Book Review: "The Way of Faith in an Evil Time"
"The Way of Faith in an Evil Time", by H. H. Snell, 32pp, paperback, reprinted by Chapter Two, price £1.95.
Who would dare deny that we live in an evil time as we approach the close of 1996? The nearer we come to the end of our present dispensation of God's grace, the darker the times appear. Men of God have always been concerned about the trends of the times in which they lived. In Psalm 11: 3, David poses the question, "If the foundations be destroyed, what shall the righteous do?" The author of this little booklet had similar concerns more than one hundred years ago. What he wrote then is still relevant today.
Unlike most contemporary writers, H. H. Snell does not concentrate primarily upon the declining moral standards and the increase in gross wickedness that even the world deplores as so pathetically commonplace today. He points out that "the natural conscience sometimes recognizes and recoils from moral evil," and goes on to say: "but to discern and repudiate doctrinal evil we need to be spiritual." It is this latter evil that he intends to focus on, both for the individual and for God's assembly. This is of great importance today, where so many gloss over doctrinal differences, and where mass movements even endorse indifference to doctrine as a principle by which to unite all kinds of people.
The author speaks plainly and straightforwardly. He points out that separation from evil is but a beginning: there is more to follow. Using Old Testament examples, he shows how in a time of ruin the judgment of evil was always followed by a returning to the Word of God and acting thereon. From the New Testament he points out what the essentials of Christianity are, at least as far as they directly relate to his subject.
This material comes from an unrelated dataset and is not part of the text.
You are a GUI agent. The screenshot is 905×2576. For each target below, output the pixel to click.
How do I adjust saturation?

That which we "have heard from the beginning," especially with regard to the Person of the Son, the headship of Christ, and the abiding presence of the Holy Spirit-these are precious subjects to which he devotes consideration.
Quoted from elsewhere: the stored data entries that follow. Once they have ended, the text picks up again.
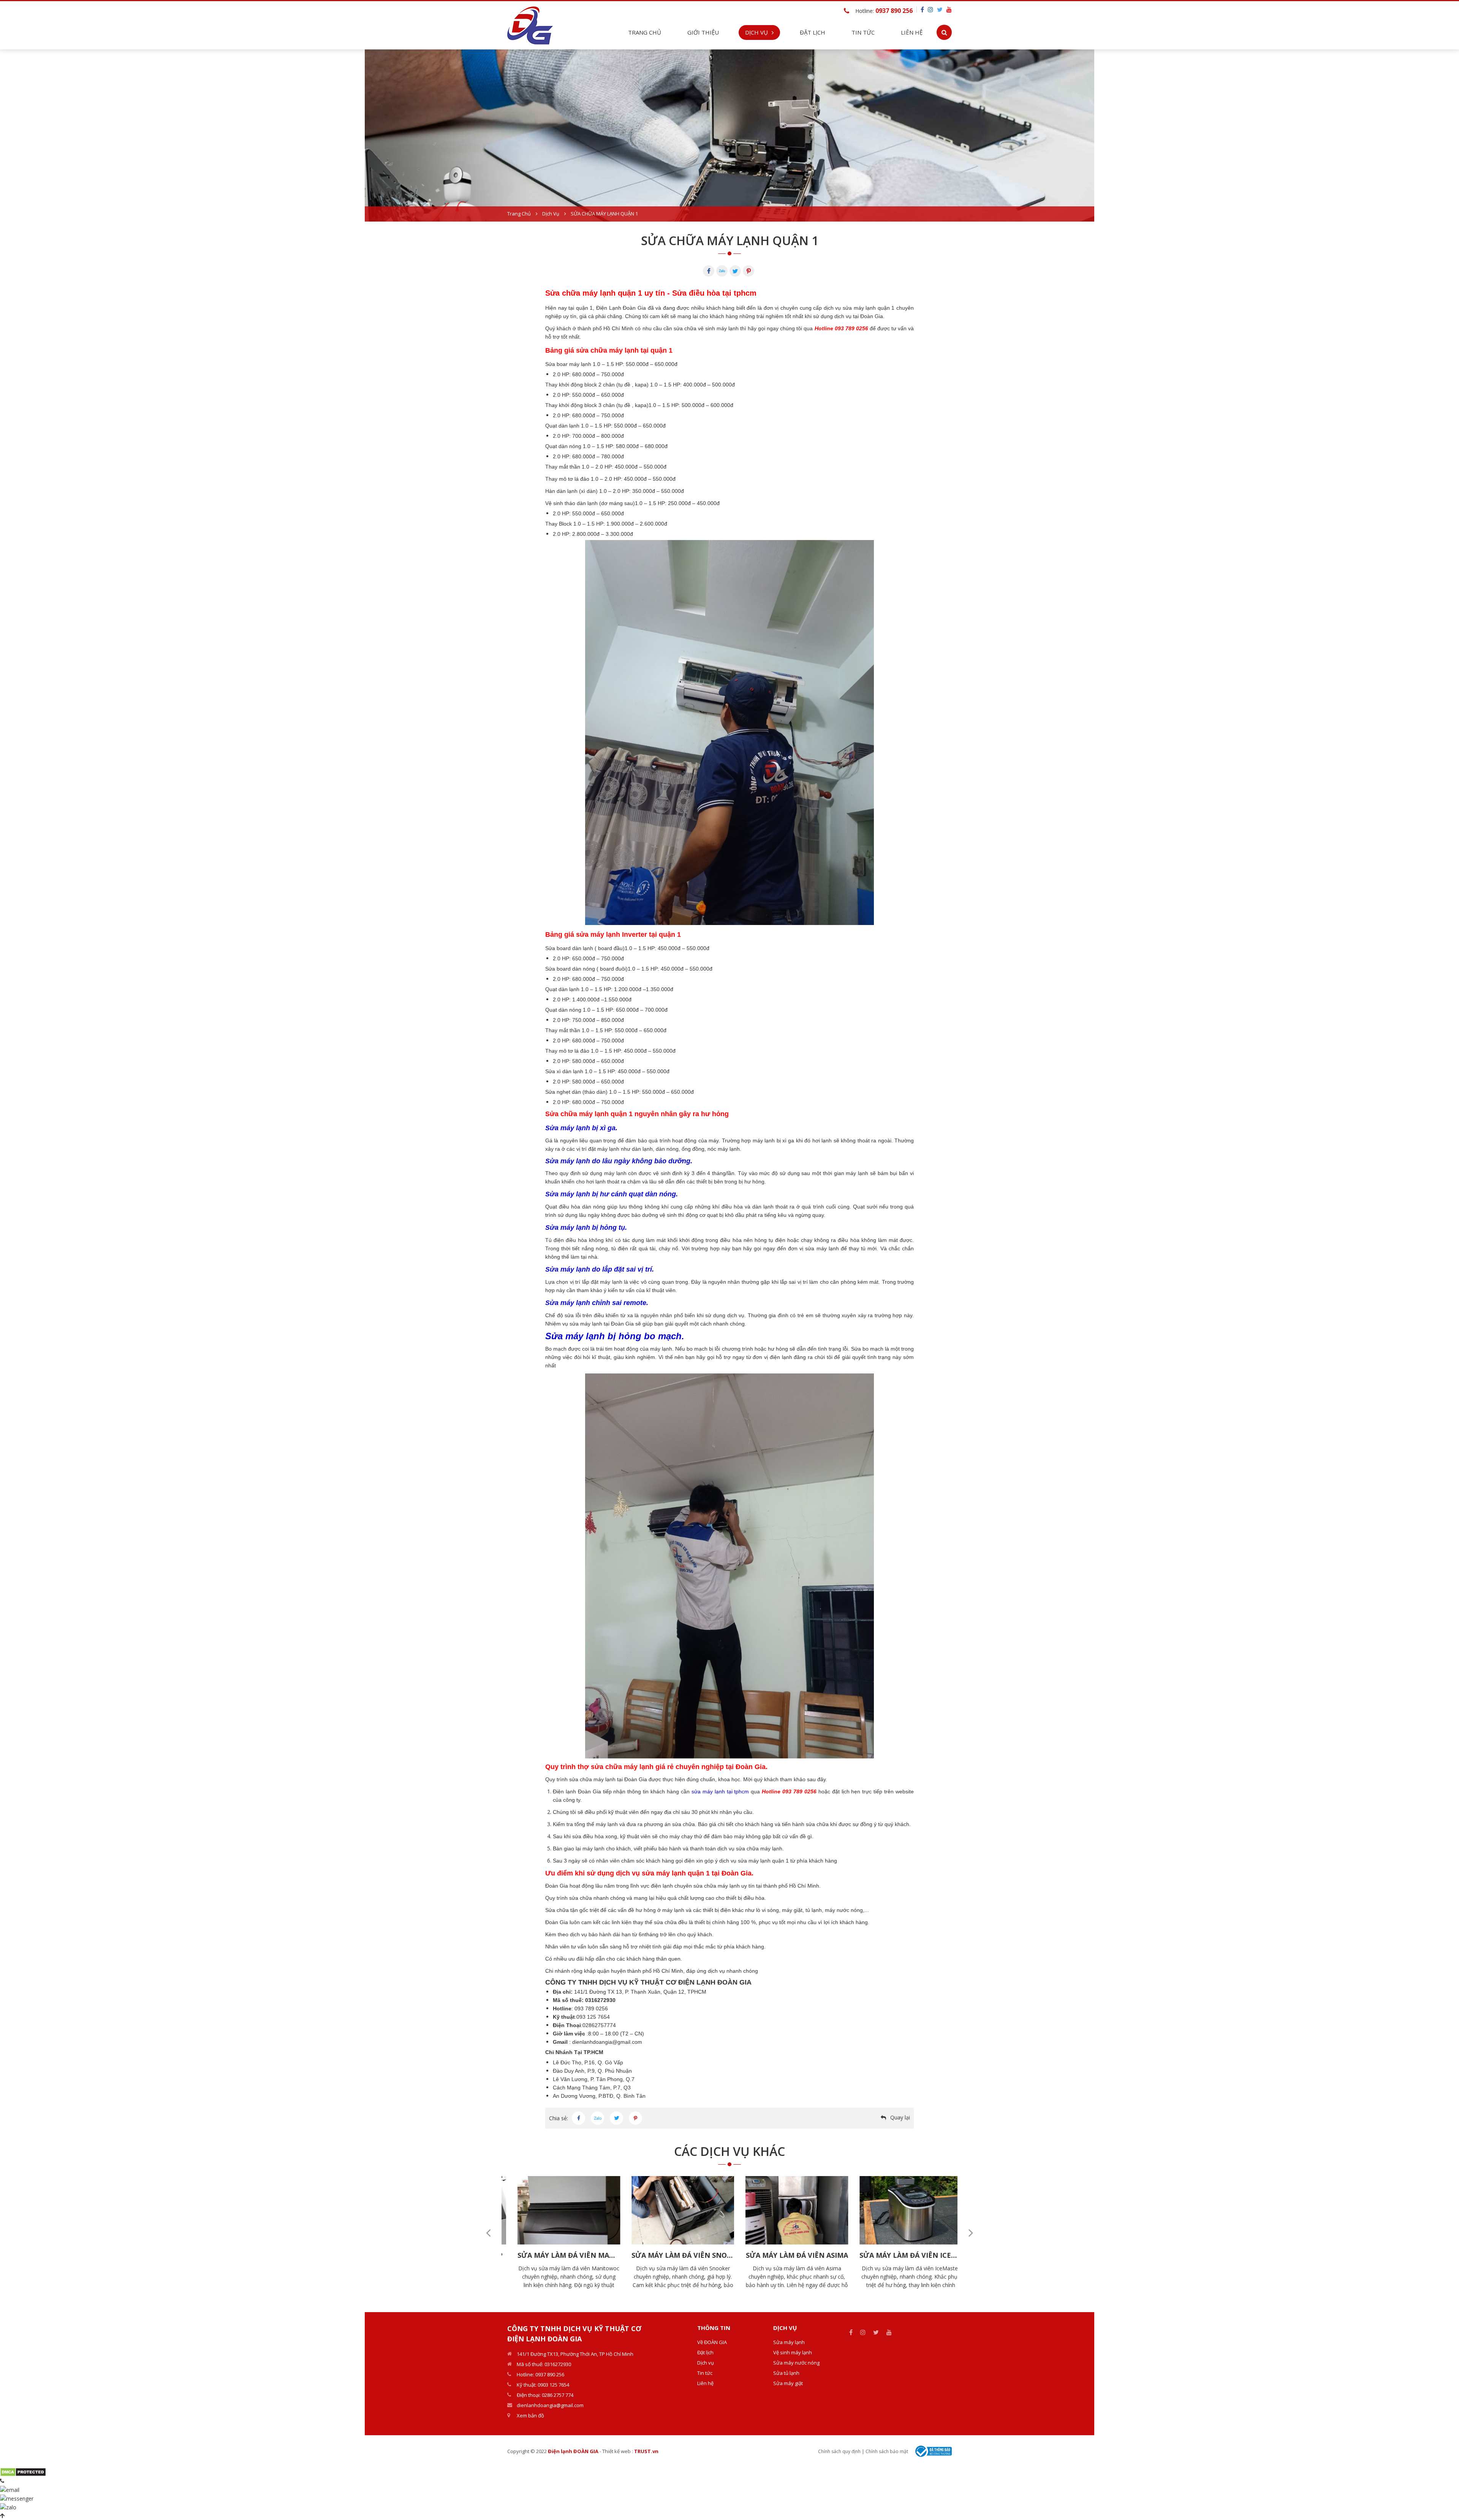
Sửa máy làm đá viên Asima (682, 2255)
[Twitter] (735, 271)
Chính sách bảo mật (887, 2451)
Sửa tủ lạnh (786, 2373)
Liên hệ (912, 32)
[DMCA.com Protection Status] (23, 2471)
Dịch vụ (550, 213)
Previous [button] (488, 2232)
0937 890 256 (894, 10)
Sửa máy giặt (788, 2383)
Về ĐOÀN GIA (712, 2342)
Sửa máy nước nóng (796, 2362)
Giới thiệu (703, 32)
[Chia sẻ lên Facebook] (578, 2118)
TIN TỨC (863, 32)
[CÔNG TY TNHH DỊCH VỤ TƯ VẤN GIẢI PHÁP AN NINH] (530, 24)
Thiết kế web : (617, 2451)
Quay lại (900, 2117)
While setting before his readers the importance of doctrinal soundness, the writer equally stresses the importance of an accompanying condition of faith and love and hope. He warns against being puffed up about separation from evil and warns also against "gliding" (an interesting word to use, isn't it) "into formality and dead orthodoxy." "God looks for reality," he tells us in conclusion. "Are our hearts set on pleasing Him by walking in the truth?"
From time to time we are told not to remove the ancient landmarks which our fathers have set. Often this verse is applied to pet customs and patterns that have become traditional among gatherings of Christians. In this little booklet we have some of those ancient landmarks that God prizes, for these are landmarks He has used our spiritual fathers, the apostles, to set for us in His Word. May we heed them-they are still appropriate today.